- **Exercise data**
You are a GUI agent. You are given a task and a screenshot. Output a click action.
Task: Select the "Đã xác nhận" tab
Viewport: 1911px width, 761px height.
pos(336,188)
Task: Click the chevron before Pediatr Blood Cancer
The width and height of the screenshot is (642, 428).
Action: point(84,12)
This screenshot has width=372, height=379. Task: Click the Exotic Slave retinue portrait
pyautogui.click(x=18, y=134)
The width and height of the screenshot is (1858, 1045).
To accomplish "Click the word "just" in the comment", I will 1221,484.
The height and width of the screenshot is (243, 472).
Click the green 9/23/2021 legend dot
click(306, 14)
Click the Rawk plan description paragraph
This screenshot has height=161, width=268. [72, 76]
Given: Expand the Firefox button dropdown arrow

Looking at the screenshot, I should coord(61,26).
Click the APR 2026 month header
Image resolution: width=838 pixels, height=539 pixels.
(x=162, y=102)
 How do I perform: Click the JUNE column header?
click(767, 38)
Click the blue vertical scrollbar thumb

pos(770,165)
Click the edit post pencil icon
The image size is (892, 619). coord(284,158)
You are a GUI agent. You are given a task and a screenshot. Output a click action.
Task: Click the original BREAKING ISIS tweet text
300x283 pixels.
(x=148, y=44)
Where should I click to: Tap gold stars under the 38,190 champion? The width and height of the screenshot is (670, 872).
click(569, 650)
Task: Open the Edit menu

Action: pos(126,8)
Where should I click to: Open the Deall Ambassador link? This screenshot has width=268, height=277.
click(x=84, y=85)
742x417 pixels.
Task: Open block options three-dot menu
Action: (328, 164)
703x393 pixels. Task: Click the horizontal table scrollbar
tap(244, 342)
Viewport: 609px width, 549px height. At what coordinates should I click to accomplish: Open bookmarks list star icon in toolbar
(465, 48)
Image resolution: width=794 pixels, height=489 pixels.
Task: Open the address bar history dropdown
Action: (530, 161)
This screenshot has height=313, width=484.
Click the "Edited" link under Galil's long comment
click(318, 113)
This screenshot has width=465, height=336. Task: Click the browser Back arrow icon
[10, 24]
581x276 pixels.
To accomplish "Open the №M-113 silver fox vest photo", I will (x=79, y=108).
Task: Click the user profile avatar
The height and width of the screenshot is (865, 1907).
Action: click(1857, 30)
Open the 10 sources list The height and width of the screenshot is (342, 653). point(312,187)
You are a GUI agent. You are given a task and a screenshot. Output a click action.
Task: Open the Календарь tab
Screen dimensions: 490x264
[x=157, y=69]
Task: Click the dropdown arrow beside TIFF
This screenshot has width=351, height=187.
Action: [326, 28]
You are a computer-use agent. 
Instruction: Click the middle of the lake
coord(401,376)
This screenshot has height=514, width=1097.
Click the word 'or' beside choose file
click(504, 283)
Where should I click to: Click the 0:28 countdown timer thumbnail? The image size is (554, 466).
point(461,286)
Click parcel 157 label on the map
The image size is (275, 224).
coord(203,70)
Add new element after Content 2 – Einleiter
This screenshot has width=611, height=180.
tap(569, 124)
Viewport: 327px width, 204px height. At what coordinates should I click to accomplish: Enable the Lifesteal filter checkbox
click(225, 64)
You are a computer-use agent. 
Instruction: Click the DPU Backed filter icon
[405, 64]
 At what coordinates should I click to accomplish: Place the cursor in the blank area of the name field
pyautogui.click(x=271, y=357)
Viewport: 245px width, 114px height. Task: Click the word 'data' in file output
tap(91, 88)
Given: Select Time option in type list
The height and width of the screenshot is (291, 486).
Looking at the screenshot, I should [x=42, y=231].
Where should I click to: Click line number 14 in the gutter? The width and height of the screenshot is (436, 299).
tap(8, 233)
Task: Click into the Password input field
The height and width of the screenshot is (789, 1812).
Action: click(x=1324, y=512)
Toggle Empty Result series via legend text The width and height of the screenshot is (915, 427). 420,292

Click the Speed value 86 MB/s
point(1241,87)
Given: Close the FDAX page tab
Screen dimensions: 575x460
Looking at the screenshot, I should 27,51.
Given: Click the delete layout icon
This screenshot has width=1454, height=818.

- **Aim**
Copy out all of the lines above, word for word.

- **Written response**
You are a GUI agent. You are given a task and a screenshot. Output a click action.
Task: Select the "Đã xác nhận" tab
Viewport: 1911px width, 761px height.
pos(336,188)
Task: Click the chevron before Pediatr Blood Cancer
The width and height of the screenshot is (642, 428).
Action: point(84,12)
This screenshot has width=372, height=379. Task: Click the Exotic Slave retinue portrait
pyautogui.click(x=18, y=134)
The width and height of the screenshot is (1858, 1045).
To accomplish "Click the word "just" in the comment", I will 1221,484.
The height and width of the screenshot is (243, 472).
Click the green 9/23/2021 legend dot
click(306, 14)
Click the Rawk plan description paragraph
This screenshot has height=161, width=268. [72, 76]
Given: Expand the Firefox button dropdown arrow

Looking at the screenshot, I should coord(61,26).
Click the APR 2026 month header
Image resolution: width=838 pixels, height=539 pixels.
(x=162, y=102)
 How do I perform: Click the JUNE column header?
click(767, 38)
Click the blue vertical scrollbar thumb

pos(770,165)
Click the edit post pencil icon
The image size is (892, 619). coord(284,158)
You are a GUI agent. You are given a task and a screenshot. Output a click action.
Task: Click the original BREAKING ISIS tweet text
300x283 pixels.
(x=148, y=44)
Where should I click to: Tap gold stars under the 38,190 champion? The width and height of the screenshot is (670, 872).
click(569, 650)
Task: Open the Edit menu

Action: pos(126,8)
Where should I click to: Open the Deall Ambassador link? This screenshot has width=268, height=277.
click(x=84, y=85)
742x417 pixels.
Task: Open block options three-dot menu
Action: (328, 164)
703x393 pixels. Task: Click the horizontal table scrollbar
tap(244, 342)
Viewport: 609px width, 549px height. At what coordinates should I click to accomplish: Open bookmarks list star icon in toolbar
(465, 48)
Image resolution: width=794 pixels, height=489 pixels.
Task: Open the address bar history dropdown
Action: (530, 161)
This screenshot has height=313, width=484.
Click the "Edited" link under Galil's long comment
click(318, 113)
This screenshot has width=465, height=336. Task: Click the browser Back arrow icon
[10, 24]
581x276 pixels.
To accomplish "Open the №M-113 silver fox vest photo", I will (x=79, y=108).
Task: Click the user profile avatar
The height and width of the screenshot is (865, 1907).
Action: click(1857, 30)
Open the 10 sources list The height and width of the screenshot is (342, 653). point(312,187)
You are a GUI agent. You are given a task and a screenshot. Output a click action.
Task: Open the Календарь tab
Screen dimensions: 490x264
[x=157, y=69]
Task: Click the dropdown arrow beside TIFF
This screenshot has width=351, height=187.
Action: [326, 28]
You are a computer-use agent. 
Instruction: Click the middle of the lake
coord(401,376)
This screenshot has height=514, width=1097.
Click the word 'or' beside choose file
click(504, 283)
Where should I click to: Click the 0:28 countdown timer thumbnail? The image size is (554, 466).
point(461,286)
Click parcel 157 label on the map
The image size is (275, 224).
coord(203,70)
Add new element after Content 2 – Einleiter
This screenshot has width=611, height=180.
tap(569, 124)
Viewport: 327px width, 204px height. At what coordinates should I click to accomplish: Enable the Lifesteal filter checkbox
click(225, 64)
You are a computer-use agent. 
Instruction: Click the DPU Backed filter icon
[405, 64]
 At what coordinates should I click to accomplish: Place the cursor in the blank area of the name field
pyautogui.click(x=271, y=357)
Viewport: 245px width, 114px height. Task: Click the word 'data' in file output
tap(91, 88)
Given: Select Time option in type list
The height and width of the screenshot is (291, 486).
Looking at the screenshot, I should [x=42, y=231].
Where should I click to: Click line number 14 in the gutter? The width and height of the screenshot is (436, 299).
tap(8, 233)
Task: Click into the Password input field
The height and width of the screenshot is (789, 1812).
Action: click(x=1324, y=512)
Toggle Empty Result series via legend text The width and height of the screenshot is (915, 427). 420,292

Click the Speed value 86 MB/s
point(1241,87)
Given: Close the FDAX page tab
Screen dimensions: 575x460
Looking at the screenshot, I should 27,51.
Given: Click the delete layout icon
This screenshot has width=1454, height=818.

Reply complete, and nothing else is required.